45. Go Rest High On That Mountain- Vince Gill
When the great Keith Whitley passed away in 1989, Vince Gill began writing this song. He finally finished and recorded it following the death of his brother a few years later. "Go Rest High On That Mountain" is one of the most poignant and touching songs in country music history. Despite only peaking at number 14 on the country charts, the song won the CMA Song of the Year in 1996 and also snagged a few Grammy awards as well.
44. For The Good Times- Ray Price
"For The Good Times" was Ray Price's biggest hit, reaching number one on the country charts and number eleven on the pop charts. The song featured the stringed accompaniment of the Nashville Sound and a stirring vocal performance by Ray. The song was written by the legendary Kris Kristofferson, and won an ACM award for Song of the Year in 1970.
43. In Color- Jamey Johnson
Jamey Johnson, James Otto, and Lee Thomas Miller wrote this ballad for Jamey's critically acclaimed 2008 album That Lonesome Song. The song is a masterful journey through old photographs and memories. The song won the CMA and ACM awards for Song of The Year, and re-sparked an interest in traditional country music in the late 2000's.
42. I'm So Lonesome I Could Cry- Hank Williams
What makes "I'm So Lonesome I Could Cry" so great isn't the thoughtful poetry of the song, or the dark, plodding melody. What makes this song so intriguing is the honesty of it. As you will see many times on the countdown, Hank Williams lived every song he sang. He wrote this song to be a spoken word poem about his troubled relationship with his wife Audrey, and it turned into one of his most well-known songs and one of the best glimpses into the man behind the legend. This song was released in 1949, near the height of Hank William's storied career.

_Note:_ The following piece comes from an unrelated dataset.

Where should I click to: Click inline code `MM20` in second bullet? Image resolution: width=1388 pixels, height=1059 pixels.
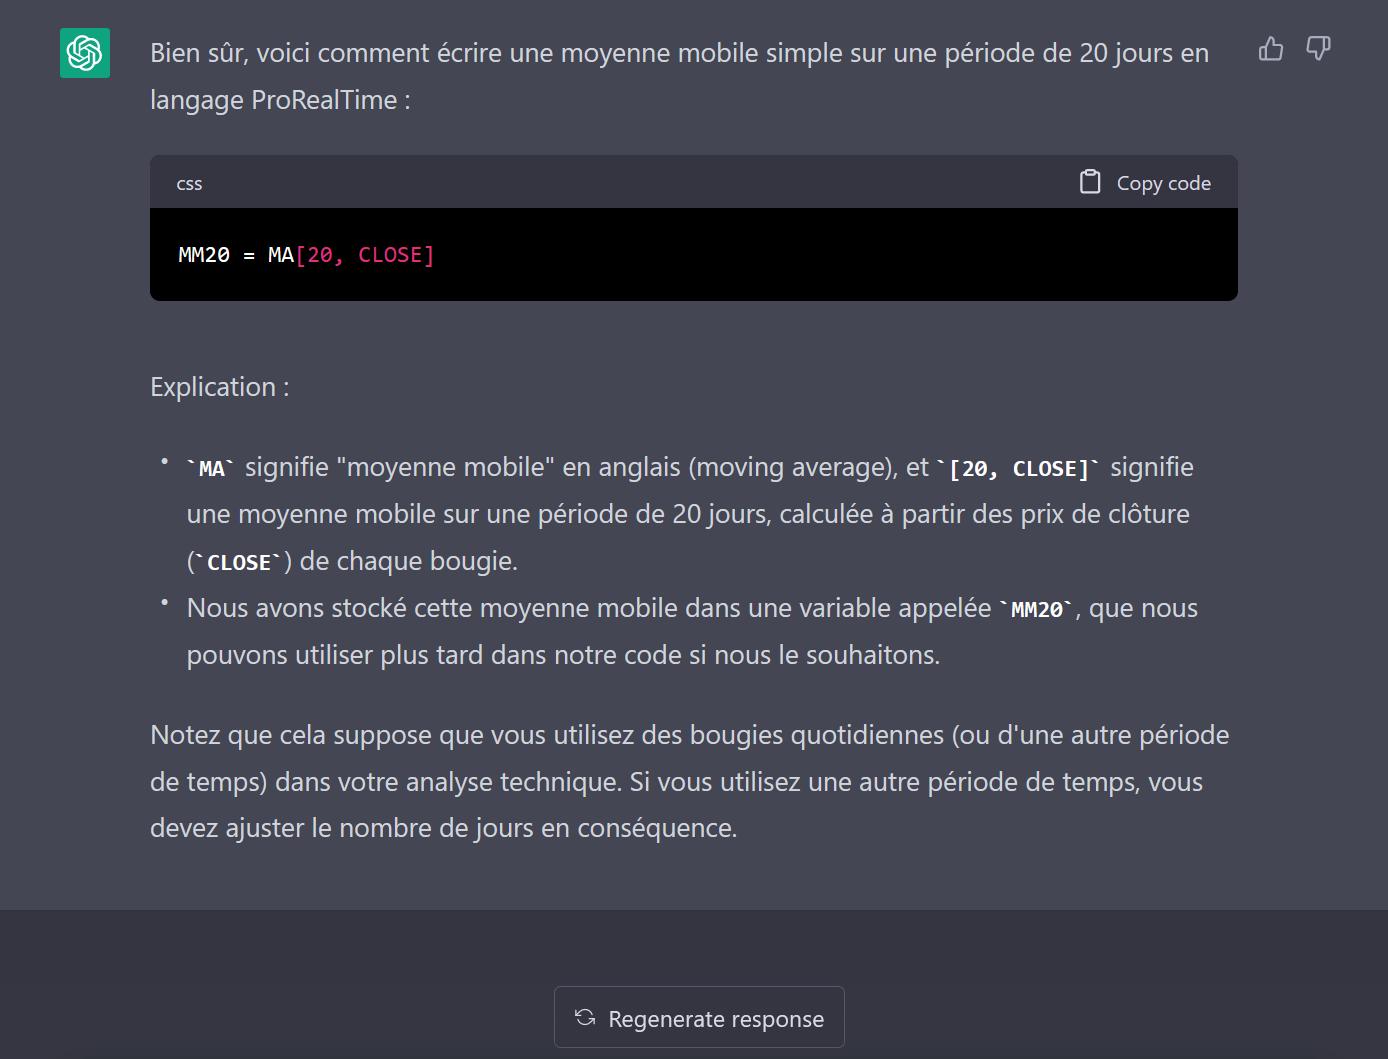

41. Okie From Muskogee- Merle Haggard
There are a lot of conflicting stories about this song. Some say it was meant to be a parody of conservative thinkers of the time. Other say it was meant to reflect what Merle thought his dad would say. Others believe it was truly Merle's beliefs. Either way, Merle Haggard and Roy Edward Burris wrote this song on Merle's bus while passing Musgokee, Oklahoma. According to Merle, he wrote it as a way to support the troops in spite of all the backlash they were getting from the hippie counter-culture.. The song was a huge smash hit in 1969, hitting number one on the country charts and winning the CMA award for Single Of The Year. Most importantly, the song further proved that Merle Haggard was the voice of the common man and could portray middle America's thoughts and problems to the public with poise and wit.